Bug 210993 - [prov] Uniquify strings when parsing
Summary: [prov] Uniquify strings when parsing
Status: RESOLVED FIXED
Alias: None
Product: Equinox
Classification: Eclipse Project
Component: Incubator (show other bugs)
Version: 3.4   Edit
Hardware: PC Windows XP
: P3 normal (vote)
Target Milestone: 3.4 M4   Edit
Assignee: equinox.incubator-inbox CLA
QA Contact:
URL:
Whiteboard:
Keywords: performance
Depends on:
Blocks:
 
Reported: 2007-11-26 17:17 EST by John Arthorne CLA
Modified: 2007-11-26 17:32 EST (History)
0 users

See Also:


Attachments

Note You need to log in before you can comment on or make changes to this bug.
Description John Arthorne CLA 2007-11-26 17:17:43 EST
Our p2 metadata contains lots and lots of strings: ids of IUs, required/provided capabilities, property keys/values, touchpoint types, etc, etc.

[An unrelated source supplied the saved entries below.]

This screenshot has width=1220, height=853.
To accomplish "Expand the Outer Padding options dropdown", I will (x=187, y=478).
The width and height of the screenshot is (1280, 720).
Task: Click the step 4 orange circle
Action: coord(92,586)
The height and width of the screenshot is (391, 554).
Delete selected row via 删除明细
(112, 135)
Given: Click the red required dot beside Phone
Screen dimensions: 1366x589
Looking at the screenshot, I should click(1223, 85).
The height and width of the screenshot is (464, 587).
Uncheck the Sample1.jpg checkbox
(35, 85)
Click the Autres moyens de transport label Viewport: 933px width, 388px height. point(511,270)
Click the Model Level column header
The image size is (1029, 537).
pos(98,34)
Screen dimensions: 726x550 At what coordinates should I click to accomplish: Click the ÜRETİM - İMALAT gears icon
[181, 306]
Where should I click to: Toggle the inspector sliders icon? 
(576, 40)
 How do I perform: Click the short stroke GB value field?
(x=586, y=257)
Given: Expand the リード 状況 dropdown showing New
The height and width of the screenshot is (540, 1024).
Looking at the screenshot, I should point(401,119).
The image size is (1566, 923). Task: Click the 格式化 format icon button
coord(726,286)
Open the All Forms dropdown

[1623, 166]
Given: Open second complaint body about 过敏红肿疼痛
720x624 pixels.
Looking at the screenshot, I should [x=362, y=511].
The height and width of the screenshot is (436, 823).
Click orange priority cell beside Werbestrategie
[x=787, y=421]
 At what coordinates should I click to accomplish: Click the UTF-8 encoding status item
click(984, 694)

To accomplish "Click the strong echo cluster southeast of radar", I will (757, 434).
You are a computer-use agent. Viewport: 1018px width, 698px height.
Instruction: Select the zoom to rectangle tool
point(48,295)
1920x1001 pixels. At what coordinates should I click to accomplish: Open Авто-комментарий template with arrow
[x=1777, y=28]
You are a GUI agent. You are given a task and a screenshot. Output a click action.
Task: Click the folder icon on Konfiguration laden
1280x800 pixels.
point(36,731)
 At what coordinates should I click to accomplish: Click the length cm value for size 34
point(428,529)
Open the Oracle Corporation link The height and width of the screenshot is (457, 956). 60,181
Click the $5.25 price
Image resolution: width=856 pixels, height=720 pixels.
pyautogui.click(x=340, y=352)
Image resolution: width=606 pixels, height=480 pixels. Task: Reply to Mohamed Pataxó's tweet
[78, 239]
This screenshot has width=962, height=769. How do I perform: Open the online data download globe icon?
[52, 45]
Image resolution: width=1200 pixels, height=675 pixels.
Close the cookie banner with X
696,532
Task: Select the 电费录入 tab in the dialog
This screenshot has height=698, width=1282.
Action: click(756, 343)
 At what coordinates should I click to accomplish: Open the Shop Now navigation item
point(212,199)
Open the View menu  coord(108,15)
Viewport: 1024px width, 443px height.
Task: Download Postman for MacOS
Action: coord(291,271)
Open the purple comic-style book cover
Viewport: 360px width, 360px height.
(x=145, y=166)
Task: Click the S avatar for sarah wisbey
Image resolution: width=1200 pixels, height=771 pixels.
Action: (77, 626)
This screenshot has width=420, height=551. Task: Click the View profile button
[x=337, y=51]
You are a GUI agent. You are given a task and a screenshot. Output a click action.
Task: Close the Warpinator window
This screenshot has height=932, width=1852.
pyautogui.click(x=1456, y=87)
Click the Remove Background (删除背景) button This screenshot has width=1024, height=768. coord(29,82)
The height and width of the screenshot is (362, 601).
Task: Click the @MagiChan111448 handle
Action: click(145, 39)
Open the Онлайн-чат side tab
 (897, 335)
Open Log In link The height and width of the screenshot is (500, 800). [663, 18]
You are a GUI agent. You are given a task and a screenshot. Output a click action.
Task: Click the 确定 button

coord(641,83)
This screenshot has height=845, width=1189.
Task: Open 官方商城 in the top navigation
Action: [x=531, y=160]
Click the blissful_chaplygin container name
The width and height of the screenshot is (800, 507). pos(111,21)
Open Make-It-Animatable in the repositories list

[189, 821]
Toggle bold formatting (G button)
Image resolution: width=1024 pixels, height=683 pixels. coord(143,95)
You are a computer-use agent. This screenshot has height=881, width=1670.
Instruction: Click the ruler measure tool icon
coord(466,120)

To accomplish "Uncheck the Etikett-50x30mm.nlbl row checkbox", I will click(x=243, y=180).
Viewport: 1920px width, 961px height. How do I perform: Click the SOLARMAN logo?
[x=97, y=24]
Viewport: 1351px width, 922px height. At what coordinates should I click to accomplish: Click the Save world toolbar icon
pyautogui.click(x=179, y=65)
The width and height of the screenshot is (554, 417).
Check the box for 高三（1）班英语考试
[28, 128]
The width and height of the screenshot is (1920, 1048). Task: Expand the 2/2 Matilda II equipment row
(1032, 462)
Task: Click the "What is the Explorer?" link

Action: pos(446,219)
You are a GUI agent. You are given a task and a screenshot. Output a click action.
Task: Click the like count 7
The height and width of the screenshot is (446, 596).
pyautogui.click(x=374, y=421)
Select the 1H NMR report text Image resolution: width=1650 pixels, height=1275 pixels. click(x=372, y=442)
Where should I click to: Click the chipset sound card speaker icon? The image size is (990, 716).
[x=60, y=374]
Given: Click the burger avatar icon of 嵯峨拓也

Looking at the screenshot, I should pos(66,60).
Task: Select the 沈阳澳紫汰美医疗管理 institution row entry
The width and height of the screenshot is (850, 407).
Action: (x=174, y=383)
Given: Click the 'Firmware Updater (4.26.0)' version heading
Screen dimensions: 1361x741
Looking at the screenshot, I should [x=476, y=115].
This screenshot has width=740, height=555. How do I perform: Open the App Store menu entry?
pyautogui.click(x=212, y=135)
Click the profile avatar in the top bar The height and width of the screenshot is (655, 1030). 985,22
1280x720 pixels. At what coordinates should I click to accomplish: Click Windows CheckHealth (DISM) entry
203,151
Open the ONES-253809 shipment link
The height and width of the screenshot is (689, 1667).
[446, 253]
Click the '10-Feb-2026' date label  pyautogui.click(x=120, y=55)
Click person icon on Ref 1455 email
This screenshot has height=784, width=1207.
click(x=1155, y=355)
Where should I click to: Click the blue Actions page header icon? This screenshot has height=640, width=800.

Simply uniquifying strings while parsing our data files would save a lot of memory.
Comment 1 John Arthorne CLA 2007-11-26 17:32:47 EST
I have released a simple canonicalization of strings in XMLParser. I did a quick benchmark of the admin UI application with a single metadata repository, and a profile registry with two profiles, each containing the Eclipse SDK.  Before the change, there were 8,909,576 bytes worth of strings (transitive size), and after the change there were 5,081,024 bytes of strings.  There is lots more room for optimization, but this was an easy first start (only a couple of lines of code).